Turtles, seabirds and dolphins who make Maltese territorial waters their home are to be further protected thanks to the creation of eight new marine protected areas.
The eight areas cover 3,450 square kilometres and will join Malta’s five existing Natura 2000 protected marine sites. They were selected on the basis of two EU projects which mapped out the areas most critical to the conservation of loggerhead turtles, bottlenose dolphins, Yelkouan and Scopoli’s shearwaters and European storm-petrels.
Natura 2000 sites are an ecological network of protected areas designed to protect the ecologically important habitats and species across Europe. Malta’s previous five such sites were based primarily on the presence of Posidonia seagrass meadows.
The EU Life + Migrate project, which began in October 2012 and is ending in April 2016, focused on the loggerhead turtle il-fekruna tal-baħar il-komuni and of the bottlenose dolphin id-denfil ta’ geddumu qasir in Maltese waters. It was led by the Environment and Resources Authority, Environment Ministry and a Spanish firm specialising in marine resource conservation.
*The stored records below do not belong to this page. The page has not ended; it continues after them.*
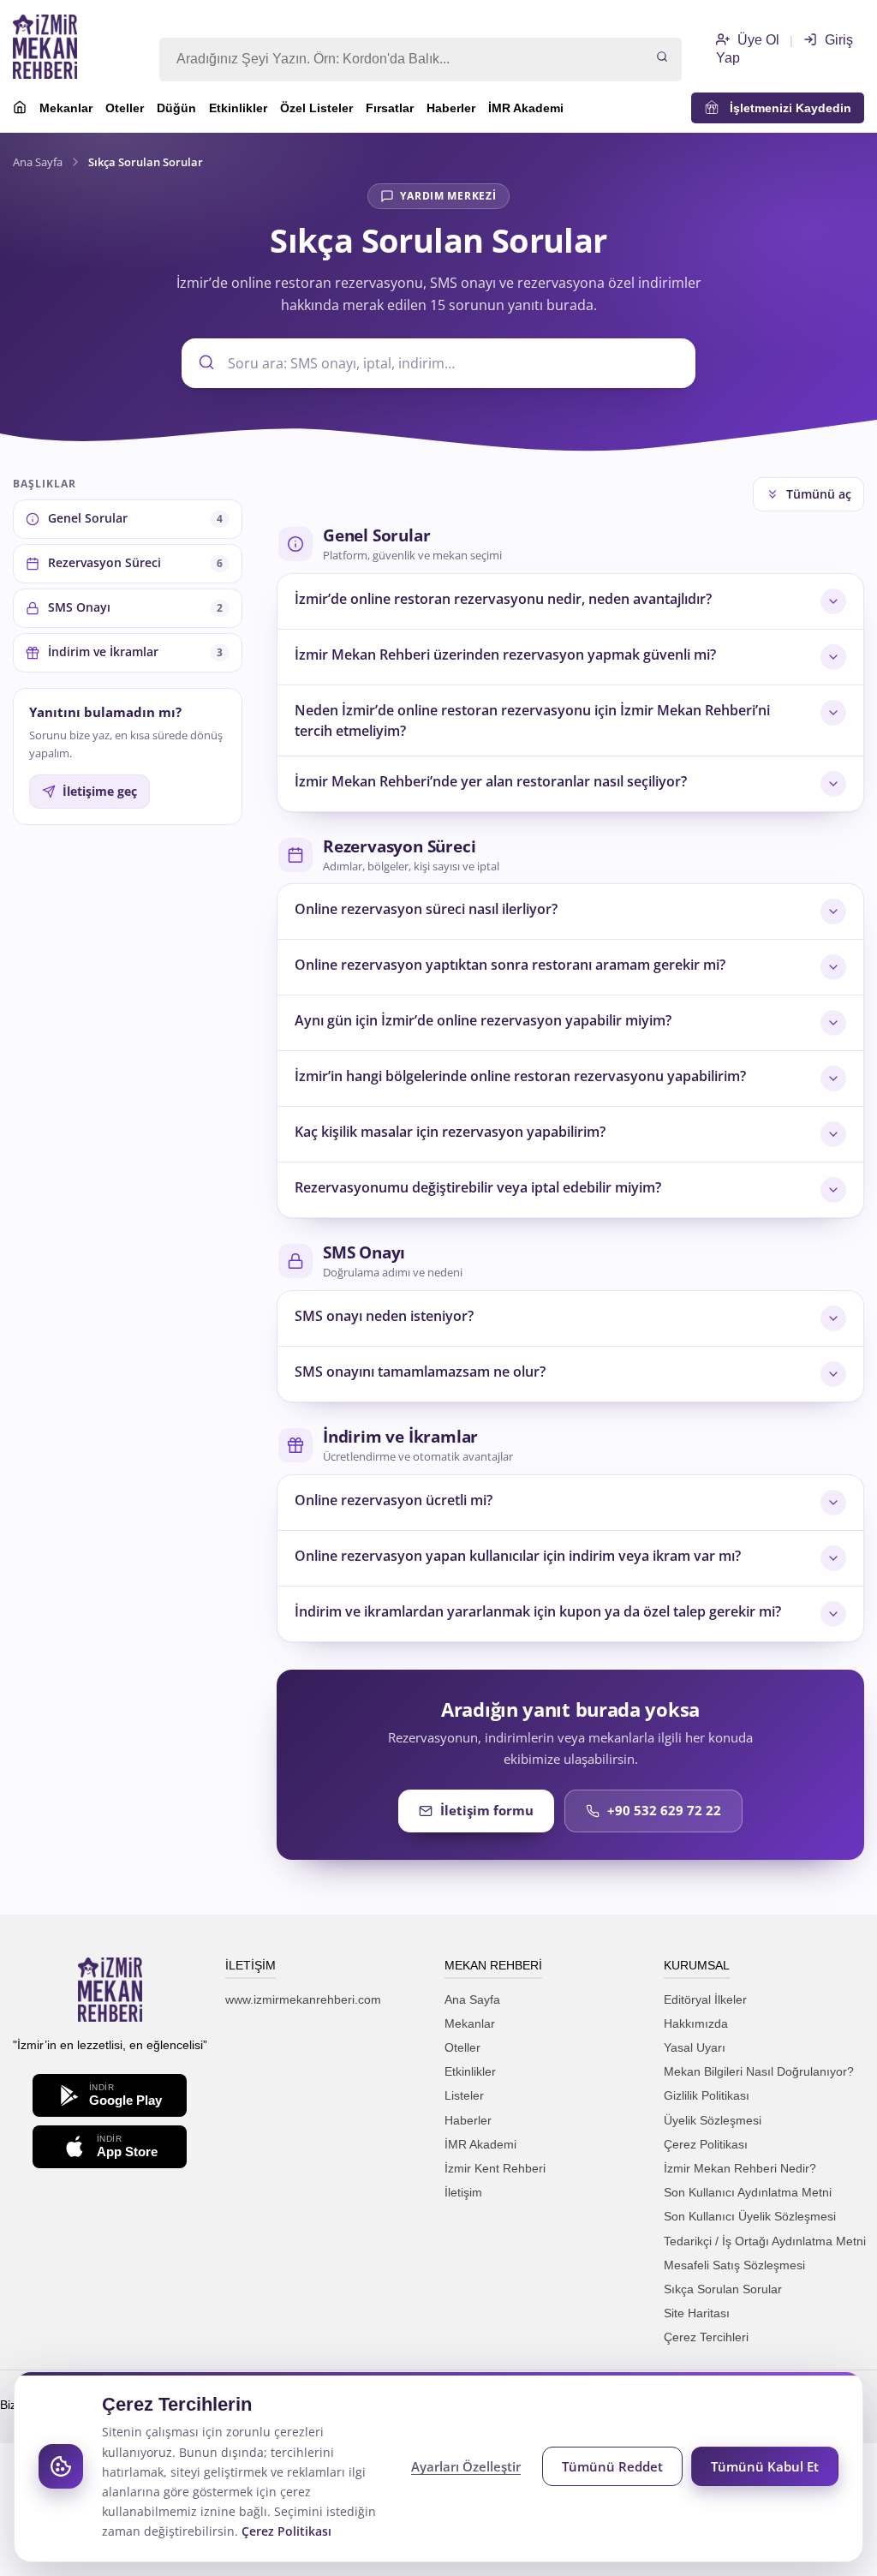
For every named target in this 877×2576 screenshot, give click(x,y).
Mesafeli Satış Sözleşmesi (734, 2265)
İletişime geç (100, 791)
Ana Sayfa (38, 162)
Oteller (124, 108)
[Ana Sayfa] (20, 110)
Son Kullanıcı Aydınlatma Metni (748, 2192)
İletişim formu (487, 1810)
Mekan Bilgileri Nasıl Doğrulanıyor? (759, 2071)
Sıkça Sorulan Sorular (723, 2289)
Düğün (176, 108)
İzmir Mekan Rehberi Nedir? (740, 2168)
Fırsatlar (390, 108)
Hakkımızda (696, 2023)
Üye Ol (756, 40)
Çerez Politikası (706, 2144)
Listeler (464, 2095)
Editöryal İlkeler (705, 1999)
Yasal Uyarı (694, 2047)
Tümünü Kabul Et (765, 2466)
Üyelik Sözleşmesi (712, 2120)
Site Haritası (697, 2313)
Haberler (451, 108)
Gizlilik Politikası (706, 2095)
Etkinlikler (238, 108)
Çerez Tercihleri (706, 2337)
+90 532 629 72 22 (664, 1810)
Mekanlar (65, 108)
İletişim (463, 2192)
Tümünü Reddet (612, 2466)
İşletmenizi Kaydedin (785, 108)
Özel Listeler (316, 108)
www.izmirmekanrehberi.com (303, 1999)
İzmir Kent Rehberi (495, 2168)
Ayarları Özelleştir (466, 2466)
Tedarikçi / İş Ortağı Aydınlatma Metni (765, 2241)
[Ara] (662, 58)
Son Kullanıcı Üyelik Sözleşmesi (750, 2216)
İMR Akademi (526, 108)
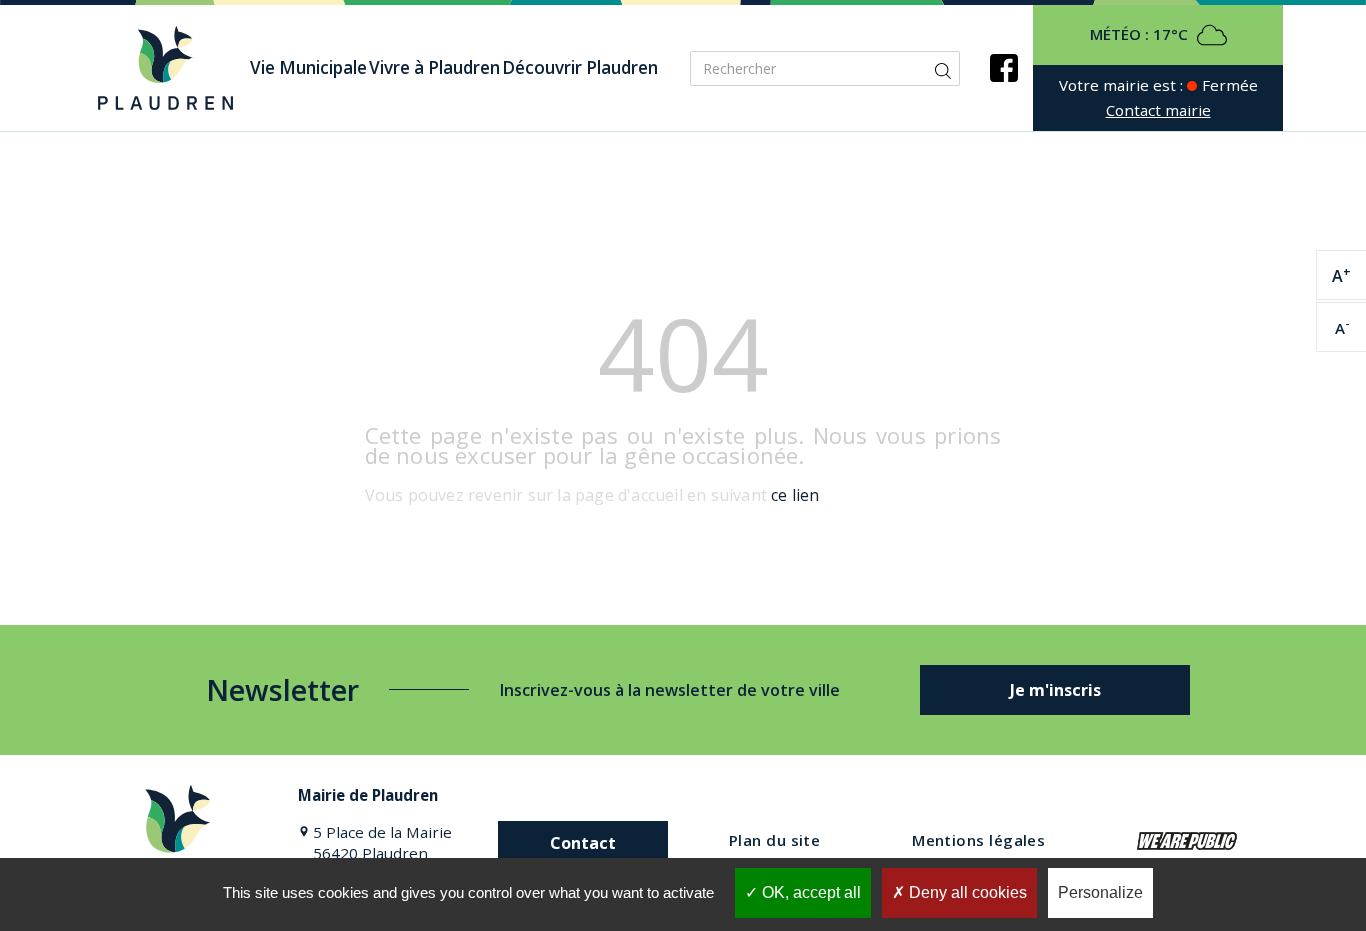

Bank of Valletta co-financed the project.
Migrate manager Carmen Mifsud said that the surveys and scientific work carried out by her team had been useful in gathering information about these species as well as in identifying suitable Natura 2000 sites.
The Malta Seabird Project, which also formed part of EU Life+, was led by BirdLife Malta in collaboration with the Ministry for Sustainable Development, Environment and Climate Change, the Royal Society for the Protection of Birds and the Sociedade Portuguesa para o Estudo das Aves. It is the largest seabird conservation project in Malta.
Designating a marine area as protected does not mean closing it off to public access, or even prohibiting fishing there. It does however require the government to monitor and manage the site sustainably, ensuring that protected populations in these areas are safeguarded for future generations.